By CCTV reporter Laura Luo
Finally tonight, we bring you a very sweet story. China has long been the worlds top producer of honey. But, consumers’ concerns about fake honey have driven export values down. Our reporter Laura Luo visited a schoolhouse near the Great Wall of China, and found demand for organic honey has created a hive of activity.
At the foot of the Great Wall of China.
there is a school house that combines dining, lodging, and teaching about the environment under one roof.
Its owner is Jim Spear, an American who has lived in China for almost three decades. He designed and built the schoolhouse seven years ago, on the relics of an unused village primary school. The restaurant, the hotel, and even the cobbled lanes, everything was built from scratch.
The classroom is a special highlight of the schoolhouse. It is used to teach young and old about the relationships between the local environment and the community, and raises awareness about sustainable development.
"What I mean by sustainable, is first of all the impact we have on the local community is to support people here and to provide jobs near their home. Our aim as a sustainable tourism business is to multiple small-scale front-ends that are tight together by a common backroom. What the guests see is an abandoned schoolhouse has been turned into a restaurant." Jim Spear, Owner of the Schoolhouse said.
The guests develop an appetite for home-grown vegetables and fruit. The rest of the food and ingredients is bought from local suppliers, but Spear always makes sure it is natural and free of pesticides.
"We work with a variety of suppliers who produce for us. And the honey production is an example of that. This is an area where there are many orchards, where they need the bees to pollinate the fruit. So there are several bee keepers in the area who make honey the old fashion way, and then sell it raw and unprocessed to people who come to their places of business. In the schoolhouse we exclusively use honey that’s purchased from local beekeepers." Jim Spear said.

*Set task*. In the schoolhouse story, how long has Jim Spear lived in China?

*Data*.
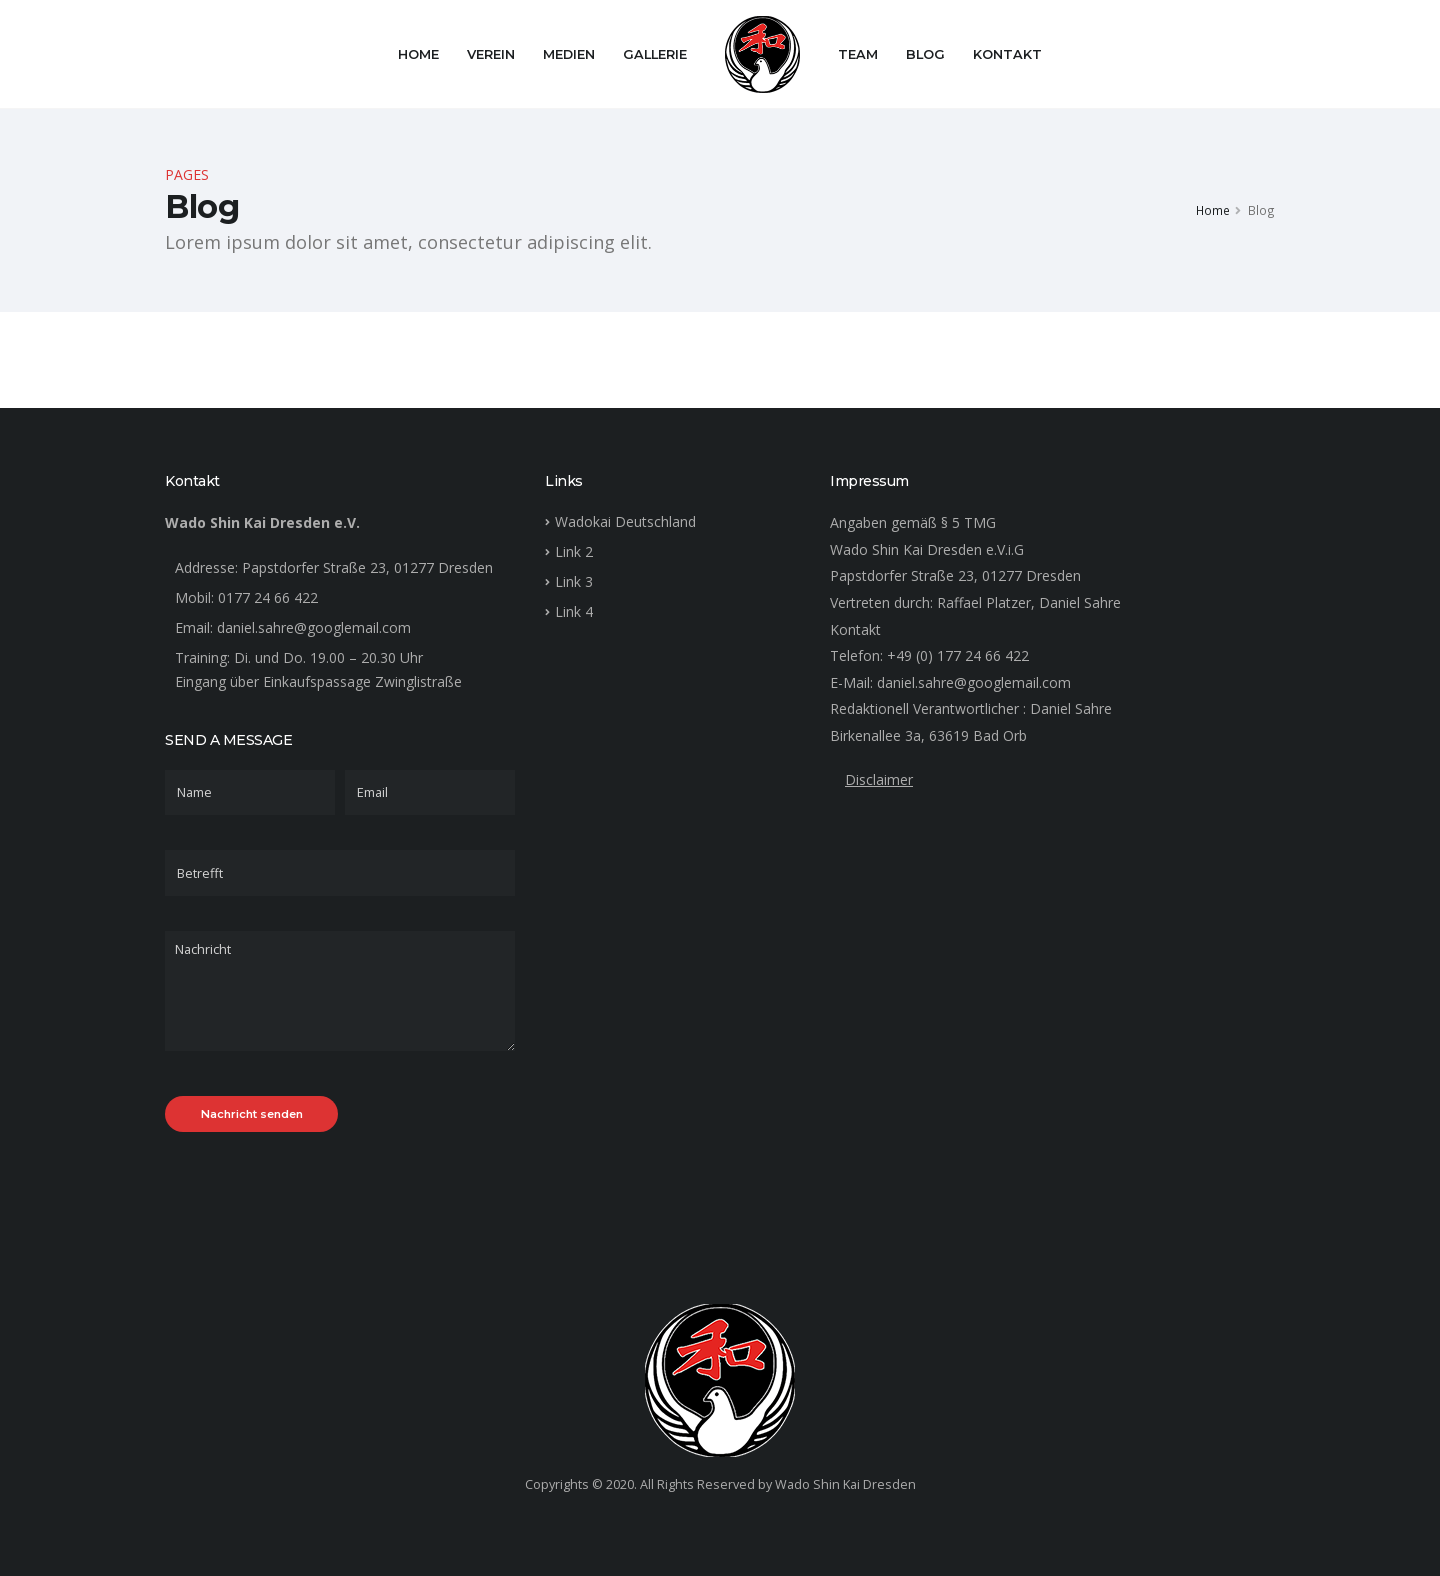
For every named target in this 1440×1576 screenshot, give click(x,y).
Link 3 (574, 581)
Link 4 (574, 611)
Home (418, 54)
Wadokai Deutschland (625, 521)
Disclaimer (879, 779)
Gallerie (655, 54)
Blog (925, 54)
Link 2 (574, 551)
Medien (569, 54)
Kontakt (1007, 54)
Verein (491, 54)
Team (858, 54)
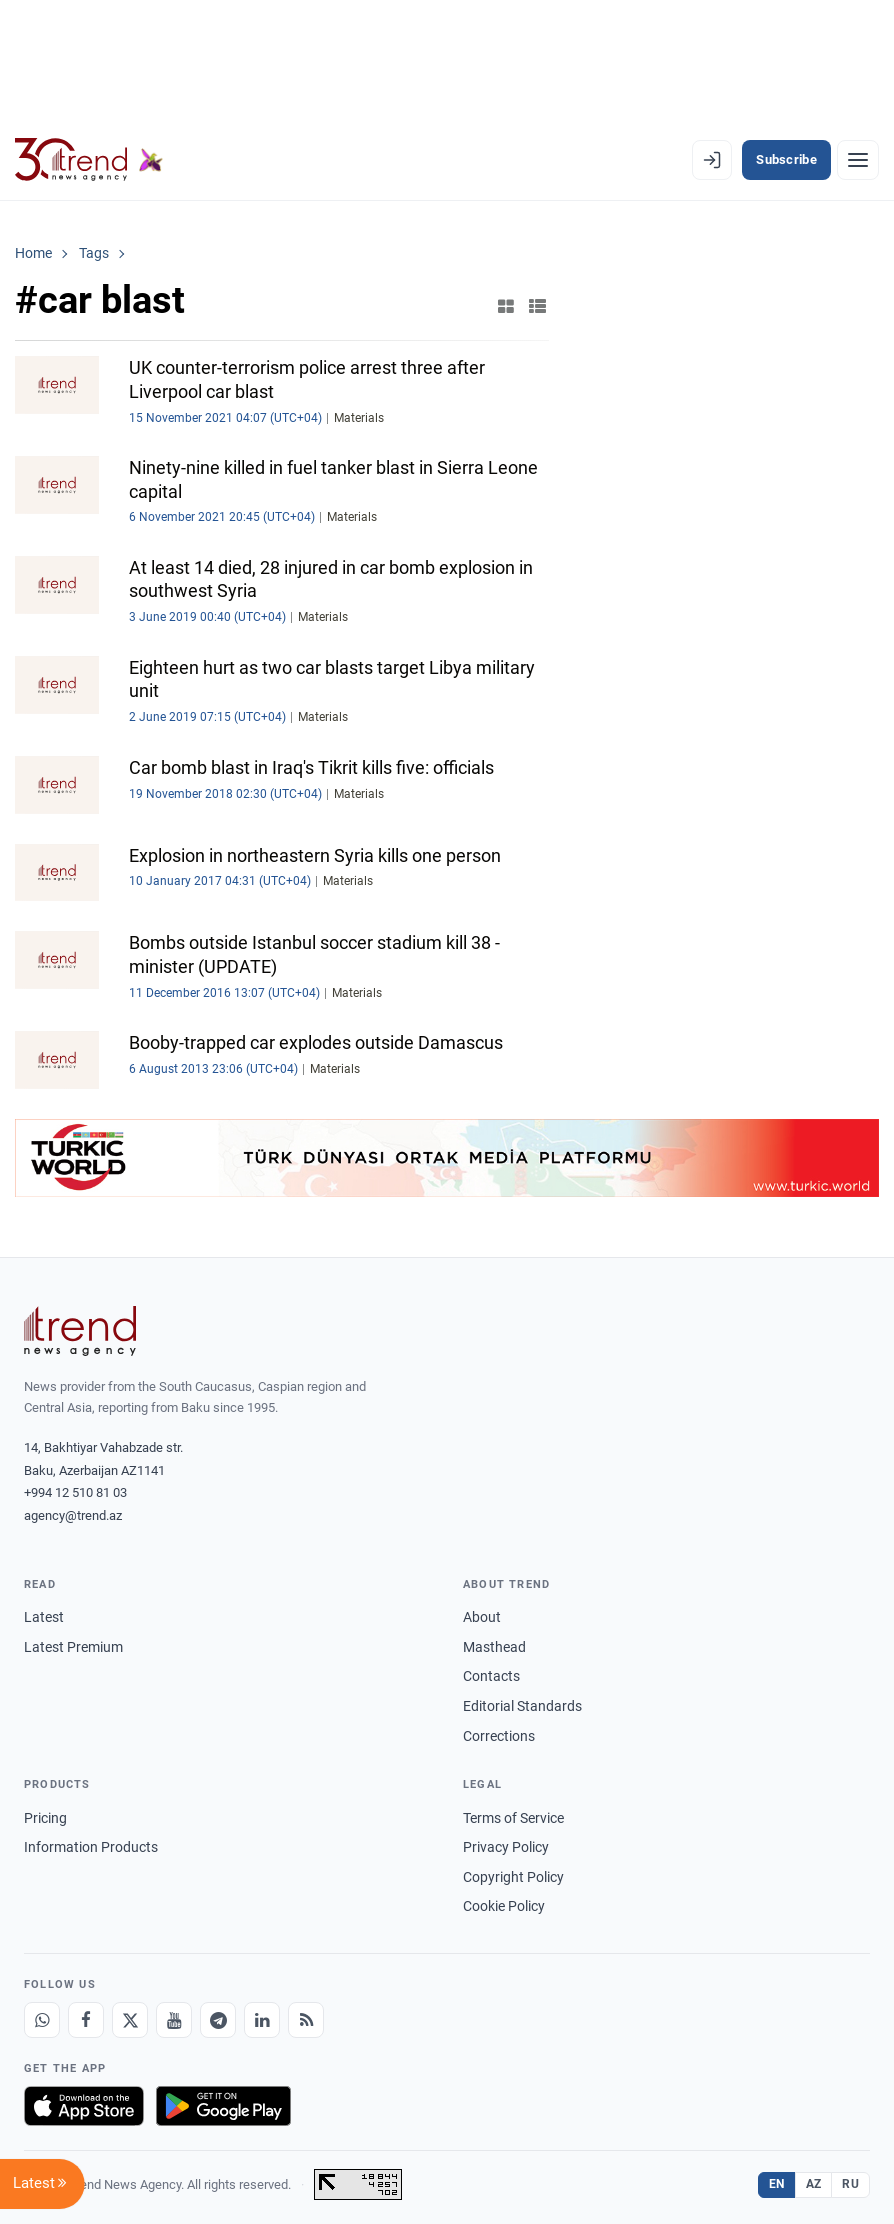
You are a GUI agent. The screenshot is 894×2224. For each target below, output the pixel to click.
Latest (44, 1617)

==

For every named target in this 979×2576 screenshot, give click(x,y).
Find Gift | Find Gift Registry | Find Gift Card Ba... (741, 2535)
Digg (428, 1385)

==

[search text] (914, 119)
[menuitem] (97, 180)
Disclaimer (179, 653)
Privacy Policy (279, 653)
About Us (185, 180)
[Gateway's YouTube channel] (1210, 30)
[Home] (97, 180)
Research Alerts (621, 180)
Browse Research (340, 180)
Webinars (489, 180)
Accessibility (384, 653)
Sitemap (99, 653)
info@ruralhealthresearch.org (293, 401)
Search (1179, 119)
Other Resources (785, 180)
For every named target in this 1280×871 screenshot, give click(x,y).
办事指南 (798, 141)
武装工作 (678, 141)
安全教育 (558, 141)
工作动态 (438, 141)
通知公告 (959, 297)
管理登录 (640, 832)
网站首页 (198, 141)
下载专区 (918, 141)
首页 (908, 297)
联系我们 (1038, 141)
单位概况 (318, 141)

*Task result*. Almost three decades.